Una lezione

Vengo da 5 giorni passati all’ambulatorio, sostituendo la suora ora responsabile che era assente: è stato come un corso di aggiornamento di dermatologia (forse potrei ricevere i punti ECM!!)
Il tempo delle piogge non è ancora iniziato (solo qualche sporadica pioggia violenta) e allora la disponibilità di acqua è piuttosto ridotta e con questo si riduce anche l’igiene. Non consideriamo i pazienti con scabbia, dermatiti allergiche o di altro tipo… questa è stata la settimana delle ustioni e delle ferite da taglio.

Un bimbo di nemmeno 2 anni (lo vedete nella foto dopo la medicazione con il papà e la mamma) che prende un bicchiere di acqua bollente e siccome scotta se lo lascia cadere addosso; il ragazzino che accende il fuoco per bruciare le foglie secche e rimane ustionato al braccio, l’altro che il 12 novembre (giorno in cui si ricorda il massacro dei giovani nel cimitero di Santa Cruz) con alcuni amici ha acceso le candele lungo la strada e poi, sedendosi vicino ad una latta piena di cera liquida, la colpisce inavvertitamente e se la rovescia sulle gambe…

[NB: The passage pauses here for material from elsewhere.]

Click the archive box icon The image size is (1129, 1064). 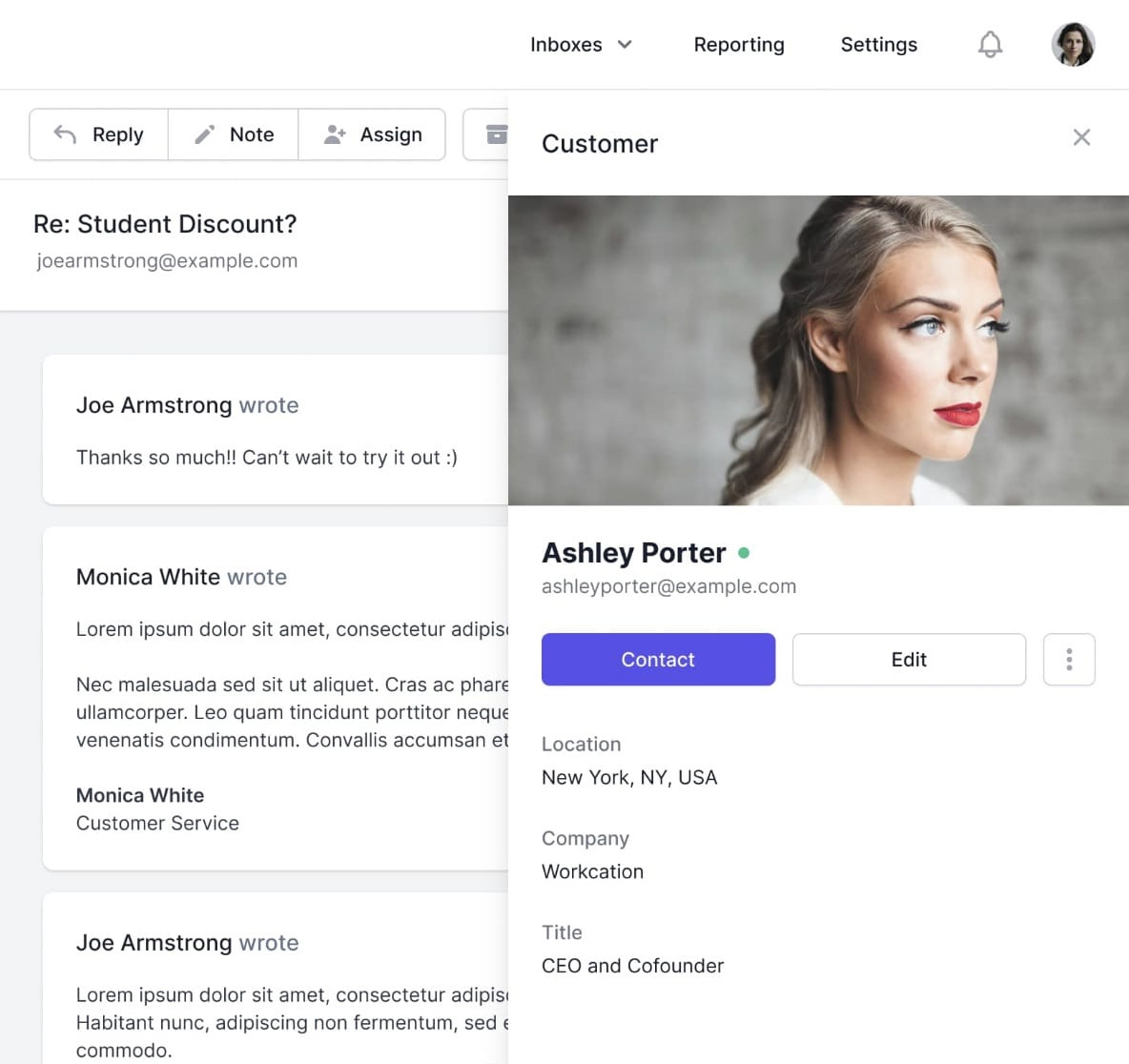[x=495, y=134]
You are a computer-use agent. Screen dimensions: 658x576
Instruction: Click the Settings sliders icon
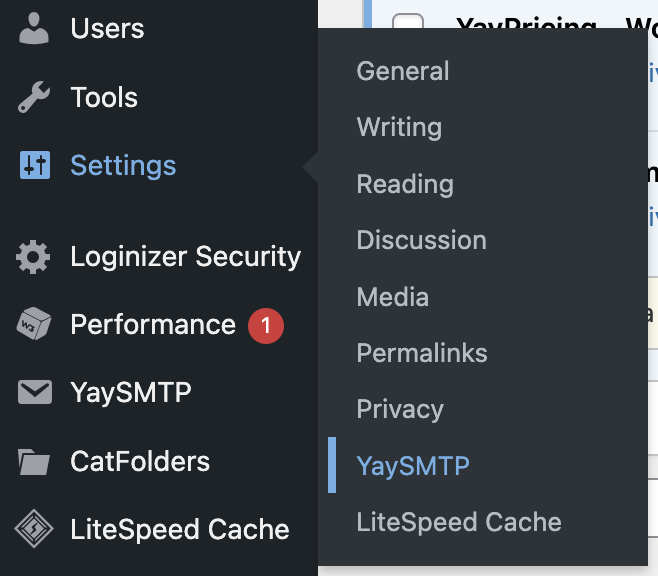35,165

Abbiamo poi le ferite da katana (machete), chi si è ferito mentre tagliava dei rami, o, come Juvito, IV elementare, che aiutava i genitori nei campi e si è quasi amputato il pollice.
Tutti con una caratteristiche in comune: molti di loro si presentano all’ambulatorio dopo giorni dal ferimento, dopo che sulla ferita sono state messe foglie, polvere di caffè o altre soluzioni creative! Questo è sempre capitato, ma ora che negli ospedali e nei posti pubblici scarseggiano le medicine (e non si capisce perché visto che il preventivo per la Sanità è stratosferico), questo comportamento viene incentivato.
La seconda caratteristica è la capacità di soffrire: fin da piccoli, come il bimbo della foto, imparano a non gridare il loro dolore e se tu, mentre li “scortichi” parli loro con delicatezza, racconti storie e fai domande, sembrano quasi estraniarsi dal dolore e concentrarsi quasi esclusivamente su di te. Fin ad arrivare a Jovito, che veniva da solo all’ambulatorio dopo aver terminato la scuola, a digiuno si sottoponeva alla medicazione senza dire una parola: unico segnale della sofferenza, le lacrime che a volte scendevano copiose, senza smettere di guardarti in silenzio e senza spostare minimamente la mano.
Ho imparato una lezione questa settimana: c’è sempre qualcuno che soffre più di te, e c’è sempre possibilità di vivere il proprio dolore come un motivo di crescita.